# Defy advanced vs OCR composite



## robpar (Jan 26, 2008)

Ive had a composite OCR for several years and wondering what improvements can be expected when upgrading to the defy advanced.
Internal cable routing?
Short reach brakes? ( caliper reach: pad to bolt distance)
Is the tapered steerer better?

Thanks!


----------



## robpar (Jan 26, 2008)

Nobody can offer a comment/opinion?


----------



## carbonconvert (Apr 12, 2009)

*Get the Defy*

The tecnology of tweaking the shape of the tubes has changed since your frame was made.
The overall ride should be more pleasant-stiffer, yet compliant. Lighter, more responsive. Head tube much stiffer than your current frame. Simply a nicer frame but, IMO all of Giants
line has awful color/graphics schemes. I have an 09 ADV 1 and its not as bad except the horrendous huge GIANT decals. Really, who needs stripe decals plastered all over the nice frame? Tech wise, huge upgrade from your frame-not that yours isn't a great frame.
Aesthetics of the frame design are much cleaner with the hidden cables


----------



## adjtogo (Nov 18, 2006)

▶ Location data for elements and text
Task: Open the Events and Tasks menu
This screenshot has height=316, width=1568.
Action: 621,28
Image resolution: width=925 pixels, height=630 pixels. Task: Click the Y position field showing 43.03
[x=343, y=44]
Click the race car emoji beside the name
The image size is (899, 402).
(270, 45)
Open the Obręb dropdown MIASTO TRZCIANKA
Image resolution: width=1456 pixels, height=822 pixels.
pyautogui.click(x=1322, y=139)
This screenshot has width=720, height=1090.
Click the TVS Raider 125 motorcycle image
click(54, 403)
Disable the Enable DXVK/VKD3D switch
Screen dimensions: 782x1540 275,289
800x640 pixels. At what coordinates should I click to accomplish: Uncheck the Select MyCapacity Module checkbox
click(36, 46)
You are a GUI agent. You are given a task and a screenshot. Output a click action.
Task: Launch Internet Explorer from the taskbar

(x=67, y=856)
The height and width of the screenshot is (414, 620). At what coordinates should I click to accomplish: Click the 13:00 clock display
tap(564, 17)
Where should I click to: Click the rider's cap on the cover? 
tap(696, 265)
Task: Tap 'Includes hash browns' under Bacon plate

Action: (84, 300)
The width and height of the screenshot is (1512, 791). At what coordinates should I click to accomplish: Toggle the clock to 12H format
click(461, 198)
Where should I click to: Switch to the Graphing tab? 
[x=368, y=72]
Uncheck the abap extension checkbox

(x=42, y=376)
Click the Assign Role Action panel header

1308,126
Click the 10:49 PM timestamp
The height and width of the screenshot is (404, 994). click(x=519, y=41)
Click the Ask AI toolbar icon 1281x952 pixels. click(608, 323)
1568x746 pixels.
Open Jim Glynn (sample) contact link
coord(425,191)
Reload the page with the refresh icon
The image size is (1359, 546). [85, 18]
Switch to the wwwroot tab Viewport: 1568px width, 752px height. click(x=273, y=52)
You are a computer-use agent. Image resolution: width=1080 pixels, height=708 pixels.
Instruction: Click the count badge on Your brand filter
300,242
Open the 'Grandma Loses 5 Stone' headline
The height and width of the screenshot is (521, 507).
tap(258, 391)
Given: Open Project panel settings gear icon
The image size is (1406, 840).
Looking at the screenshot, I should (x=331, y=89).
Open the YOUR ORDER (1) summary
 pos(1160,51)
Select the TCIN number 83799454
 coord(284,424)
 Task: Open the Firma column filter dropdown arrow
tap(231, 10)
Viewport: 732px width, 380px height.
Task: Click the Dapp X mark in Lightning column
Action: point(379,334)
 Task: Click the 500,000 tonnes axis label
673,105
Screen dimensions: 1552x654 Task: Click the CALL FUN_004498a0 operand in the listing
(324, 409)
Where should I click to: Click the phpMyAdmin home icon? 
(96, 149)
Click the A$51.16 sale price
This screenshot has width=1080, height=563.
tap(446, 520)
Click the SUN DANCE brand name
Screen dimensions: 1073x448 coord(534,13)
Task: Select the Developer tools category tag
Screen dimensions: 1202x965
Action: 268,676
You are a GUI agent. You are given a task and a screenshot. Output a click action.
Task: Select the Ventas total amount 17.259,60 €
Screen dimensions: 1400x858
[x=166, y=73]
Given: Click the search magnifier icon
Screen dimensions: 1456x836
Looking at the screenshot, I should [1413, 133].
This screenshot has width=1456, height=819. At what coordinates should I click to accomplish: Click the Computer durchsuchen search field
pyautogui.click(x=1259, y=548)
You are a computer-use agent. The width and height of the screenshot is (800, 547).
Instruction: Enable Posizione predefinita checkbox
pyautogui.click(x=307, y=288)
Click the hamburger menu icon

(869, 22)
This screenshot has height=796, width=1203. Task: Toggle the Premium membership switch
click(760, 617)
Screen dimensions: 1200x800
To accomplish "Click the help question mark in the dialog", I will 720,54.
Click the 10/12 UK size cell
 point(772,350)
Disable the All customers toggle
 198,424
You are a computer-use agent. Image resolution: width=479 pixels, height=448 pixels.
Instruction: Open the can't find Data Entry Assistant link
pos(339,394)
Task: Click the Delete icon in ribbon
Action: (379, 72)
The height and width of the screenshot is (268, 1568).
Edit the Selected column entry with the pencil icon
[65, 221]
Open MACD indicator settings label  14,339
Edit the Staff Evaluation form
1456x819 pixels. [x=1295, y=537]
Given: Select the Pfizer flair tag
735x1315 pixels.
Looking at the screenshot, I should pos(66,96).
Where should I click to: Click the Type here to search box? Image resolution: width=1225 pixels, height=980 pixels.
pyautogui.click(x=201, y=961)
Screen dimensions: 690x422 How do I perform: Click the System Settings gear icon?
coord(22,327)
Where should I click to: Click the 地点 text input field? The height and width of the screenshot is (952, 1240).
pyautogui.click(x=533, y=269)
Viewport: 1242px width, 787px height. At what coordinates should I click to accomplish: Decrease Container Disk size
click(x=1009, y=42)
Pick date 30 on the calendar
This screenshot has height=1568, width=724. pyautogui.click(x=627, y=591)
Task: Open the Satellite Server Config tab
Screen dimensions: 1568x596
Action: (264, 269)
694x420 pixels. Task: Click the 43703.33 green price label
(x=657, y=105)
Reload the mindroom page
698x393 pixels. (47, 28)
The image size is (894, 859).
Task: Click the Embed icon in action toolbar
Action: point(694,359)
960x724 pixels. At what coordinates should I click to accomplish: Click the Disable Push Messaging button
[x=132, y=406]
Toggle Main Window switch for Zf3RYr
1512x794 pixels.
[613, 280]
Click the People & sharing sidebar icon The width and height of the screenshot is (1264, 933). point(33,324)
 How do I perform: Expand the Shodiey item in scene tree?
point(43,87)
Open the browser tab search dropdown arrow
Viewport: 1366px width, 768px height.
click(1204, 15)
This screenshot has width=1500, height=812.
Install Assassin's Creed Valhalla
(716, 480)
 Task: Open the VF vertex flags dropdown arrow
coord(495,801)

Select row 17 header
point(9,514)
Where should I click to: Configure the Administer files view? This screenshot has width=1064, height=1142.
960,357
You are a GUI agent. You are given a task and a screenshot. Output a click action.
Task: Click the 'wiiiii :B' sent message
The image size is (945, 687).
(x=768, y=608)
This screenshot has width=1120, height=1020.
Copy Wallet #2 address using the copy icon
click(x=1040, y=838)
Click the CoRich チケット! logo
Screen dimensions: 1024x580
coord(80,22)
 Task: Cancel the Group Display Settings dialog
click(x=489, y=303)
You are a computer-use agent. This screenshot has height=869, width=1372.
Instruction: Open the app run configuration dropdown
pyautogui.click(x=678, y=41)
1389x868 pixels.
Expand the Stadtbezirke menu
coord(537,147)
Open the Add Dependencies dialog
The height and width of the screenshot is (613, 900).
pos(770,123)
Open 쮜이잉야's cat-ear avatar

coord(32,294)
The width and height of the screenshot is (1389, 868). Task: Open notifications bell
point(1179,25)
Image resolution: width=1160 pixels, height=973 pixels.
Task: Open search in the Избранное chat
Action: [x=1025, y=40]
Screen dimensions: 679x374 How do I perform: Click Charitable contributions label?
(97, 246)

▶ To-do list
[1] Repeat the Defy forum thread word for word, starting at "# Defy advanced" and ending at "Internal cable routing?".
[2] Write the next part of the Defy forum thread, picking up right after its final line.
The listing is separate material, apart from the Defy forum thread.

▶ Answers for this exercise
[1]
# Defy advanced vs OCR composite



## robpar (Jan 26, 2008)

Ive had a composite OCR for several years and wondering what improvements can be expected when upgrading to the defy advanced.
Internal cable routing?

[2]
About the best advice I can give you is go to your LBS and test ride one and see what you think. The newly redesigned frame and fork is more aerodynamic and has a whole different feel than previous Giant TCR's I've owned. This bike is made for pure comfort. Not only did I just pick up my 2012 Defy Advanced 1 last week, but I also own a 2012 Bianchi Infinito. There's even a definite ride difference between the two of them. Personally, I like internal cabling. Down here in South Florida, the weather is hot and humid and I sweat a lot. Having internal cabling prevents the whole cable from being exposed to the sweat plus salty, humid air. I also like the aerodynamic seatpost. My Infinito has a round seatpost. As far as SRAM Force goes, that wasn't my first choice for a group set when I bought the bike as Ultegra and Di2 were out of stock and not projected in until March or April. But, I found I actually like SRAM better than Shimano now that I've got three rides under my belt. I like using just one lever instead of two. Took a bit to get used to, but it's more convenient. I just found out I could dump a bunch of gears when climbing a hill. On Shimano, I was only able to dump one or two at the most at a time.

The white/red/black color scheme really stands out too. 

Hope this helps. So, get out and test ride one!! You'll fall in love with it just as I did!!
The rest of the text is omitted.